Campioni che smettono: BOD e Cullen salutano i tifosi del Leinster

I due giocatori della squadra di Dublino sono stati applauditi dai 16mila appassionati corsi a vedere la partita con Edimburgo

ph. Lee Smith/Action Images

DUBLINO – Alla fine della partita contro Edinburgo i tifosi del Leinster hanno tributato un doveroso omaggio a Leo Cullen e Brian O’Driscoll, i protagonisti degli ultimi 15 anni del club che hanno giocato la loro ultima partita di stagione regolare in casa. A fine mese entrambi lasceranno il rugby giocato. Nonostante il freddo pungente e il vento nessuno degli oltre 16mila spettatori presenti sabato sera all’RDS ha lasciato gli spalti. I due sono stati intervistati in campo, alla presenza anche dei giocatori dell’Edimburgo, che sono rimasti sul terreno di gioco applaudendo a lungo i due grandi avversari.
Leo Cullen, visibilmente emozionato, ha faticato a rispondere alle domande del giornalista mentre O’Driscoll, molto più abituato ai microfoni, lo ha coperto di onori. “Leo è stato il cuore pulsante del club in tutti questi anni – ha detto – senza di lui e il suo esempio non avremmo mai vinto tre Heineken Cup”.
Entrambi hanno definito la prima vittoria in quella competizione, nel 2009 (finale 19-16 su Leicester) come il momento più significativo con la maglia del club. “Per dire che tipo di leader e giocatore è Leo – ha detto O’Driscoll – basta dire che, pur essendo capitano, ha sempre alzato la coppa insieme a qualche altro gocatore”.
C’è stato anche spazio per qualche risata.

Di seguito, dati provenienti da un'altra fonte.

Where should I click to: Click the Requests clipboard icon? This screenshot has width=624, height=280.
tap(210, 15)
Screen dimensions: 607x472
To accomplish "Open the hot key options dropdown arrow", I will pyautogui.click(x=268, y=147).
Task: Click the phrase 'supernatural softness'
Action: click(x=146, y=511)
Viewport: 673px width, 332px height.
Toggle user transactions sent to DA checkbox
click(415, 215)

Alla domanda “a quale dei tuoi colleghi lasceresti sposare tua figlia?” O’Driscoll ha risposto Jimmy Gopperth, Cullen ha semplicemente scosso la testa…

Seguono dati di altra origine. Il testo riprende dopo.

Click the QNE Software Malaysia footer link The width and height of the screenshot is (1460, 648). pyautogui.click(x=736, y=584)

Negli spogliatoi poi coach O’Connor ha iniziato a parlare della semifinale dei play off in programma sabato prossimo all’RDS contro Ulster. “Dobbiamo essere sicuri di giocare molto meglio di oggi – ha detto l’allenatore sorridendo – Sappiamo cosa fare, conosciamo bene Ulster, e non sono preoccupato per la prestazione di oggi. Siamo stati inaccurati in molte fasi: mischia ordinata, rimesse laterali, anche passaggi. Per fortuna non ci sono infortunati seri e possiamo prepararci bene. Abbiamo davanti le settimane più importanti della nostra stagione, speriamo che siano più di una”.